Not the people themselves. But their government censoring their own leader's remarks out in the real world.
Sure, we all expect our leaders to say some things overseas and then pander to a different audience back home. But this kinda takes the cake in a way.
The BBC television report was airing a clip from Wednesday's Obama-Hu news conference at the White House, on the touchy topic of human rights. "A lot still needs to be done . . . ," Chinese President Hu Jintao started to say.
And then the television report went black.
Xinhua, the official Chinese news agency that provides most of the reports for local news media, mentioned only in passing that Obama and Hu held a joint news conference. There was no transcript or details of the questions and answers.
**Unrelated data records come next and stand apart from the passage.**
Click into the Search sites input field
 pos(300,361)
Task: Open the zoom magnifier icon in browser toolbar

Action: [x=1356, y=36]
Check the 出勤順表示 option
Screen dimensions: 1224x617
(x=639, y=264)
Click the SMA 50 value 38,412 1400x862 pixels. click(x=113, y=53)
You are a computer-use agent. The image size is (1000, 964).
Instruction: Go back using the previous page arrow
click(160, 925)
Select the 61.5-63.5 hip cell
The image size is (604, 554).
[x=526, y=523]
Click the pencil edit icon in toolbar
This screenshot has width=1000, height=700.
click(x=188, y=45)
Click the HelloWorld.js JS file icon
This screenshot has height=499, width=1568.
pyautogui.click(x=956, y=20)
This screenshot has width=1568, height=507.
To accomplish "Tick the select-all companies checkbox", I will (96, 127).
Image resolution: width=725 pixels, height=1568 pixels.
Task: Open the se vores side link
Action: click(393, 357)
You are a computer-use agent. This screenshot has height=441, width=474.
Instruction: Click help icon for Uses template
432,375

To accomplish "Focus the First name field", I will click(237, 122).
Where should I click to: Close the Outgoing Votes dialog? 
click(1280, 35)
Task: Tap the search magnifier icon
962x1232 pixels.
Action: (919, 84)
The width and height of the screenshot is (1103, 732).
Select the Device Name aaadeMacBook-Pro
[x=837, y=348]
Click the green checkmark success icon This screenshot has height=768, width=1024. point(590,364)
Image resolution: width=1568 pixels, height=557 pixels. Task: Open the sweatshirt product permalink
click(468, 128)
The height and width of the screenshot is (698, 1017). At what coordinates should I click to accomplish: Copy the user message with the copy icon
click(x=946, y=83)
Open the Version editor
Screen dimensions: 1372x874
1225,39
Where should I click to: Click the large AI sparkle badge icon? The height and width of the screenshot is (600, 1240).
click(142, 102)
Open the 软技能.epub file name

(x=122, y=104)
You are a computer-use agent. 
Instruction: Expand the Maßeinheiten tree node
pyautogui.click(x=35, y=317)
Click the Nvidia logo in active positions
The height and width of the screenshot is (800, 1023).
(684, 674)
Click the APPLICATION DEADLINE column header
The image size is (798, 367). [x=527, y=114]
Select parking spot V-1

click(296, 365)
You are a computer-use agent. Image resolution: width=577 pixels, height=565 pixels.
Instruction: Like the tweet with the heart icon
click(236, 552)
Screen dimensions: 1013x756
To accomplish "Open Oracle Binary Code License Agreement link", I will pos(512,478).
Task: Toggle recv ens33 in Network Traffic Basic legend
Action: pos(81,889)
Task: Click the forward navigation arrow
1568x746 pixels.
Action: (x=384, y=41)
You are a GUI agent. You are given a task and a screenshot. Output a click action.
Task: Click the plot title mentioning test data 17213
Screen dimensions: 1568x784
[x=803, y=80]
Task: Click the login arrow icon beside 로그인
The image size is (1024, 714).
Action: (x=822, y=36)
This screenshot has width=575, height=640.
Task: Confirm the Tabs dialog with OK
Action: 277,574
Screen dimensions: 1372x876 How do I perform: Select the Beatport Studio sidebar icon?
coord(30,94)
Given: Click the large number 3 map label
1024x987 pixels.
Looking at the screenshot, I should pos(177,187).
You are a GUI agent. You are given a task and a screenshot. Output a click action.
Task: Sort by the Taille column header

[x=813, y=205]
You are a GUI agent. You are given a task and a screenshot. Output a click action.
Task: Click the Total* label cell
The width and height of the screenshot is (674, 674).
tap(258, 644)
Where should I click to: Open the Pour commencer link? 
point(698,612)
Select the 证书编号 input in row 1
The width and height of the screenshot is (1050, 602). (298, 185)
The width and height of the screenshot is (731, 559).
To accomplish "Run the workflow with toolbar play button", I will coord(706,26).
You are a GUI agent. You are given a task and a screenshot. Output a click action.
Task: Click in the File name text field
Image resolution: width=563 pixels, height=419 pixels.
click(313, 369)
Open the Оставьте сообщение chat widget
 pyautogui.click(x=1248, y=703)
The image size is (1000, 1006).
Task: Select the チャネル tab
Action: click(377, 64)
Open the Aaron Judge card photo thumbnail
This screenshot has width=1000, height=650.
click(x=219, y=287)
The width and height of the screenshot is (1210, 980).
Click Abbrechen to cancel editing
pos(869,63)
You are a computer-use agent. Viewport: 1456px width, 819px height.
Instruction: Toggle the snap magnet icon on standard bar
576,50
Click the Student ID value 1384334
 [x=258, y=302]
Xinhua's English-language Web site, aimed at foreign audiences, did have a section on human rights but omitted Hu's concession. It quoted Hu as saying, "China recognizes and respects the universality of human rights. And at the same time, we do believe that we also need to take into account the different national circumstances when it comes to the universal value of human rights."
Several other Web sites did report Hu's comments on human rights, including QQ.com, Sina.com and 163.com. But QQ.com and Sina.com did not allow readers' comments after their stories.
The 163.com site had dozens of comments, but readers in China were able to see only two of them.Good luck keeping this stuff bottled up forever. Worked out pretty well in Tunisia. Or not.
Maybe internet consumption will just all of a sudden slow down in the next ten-twenty years.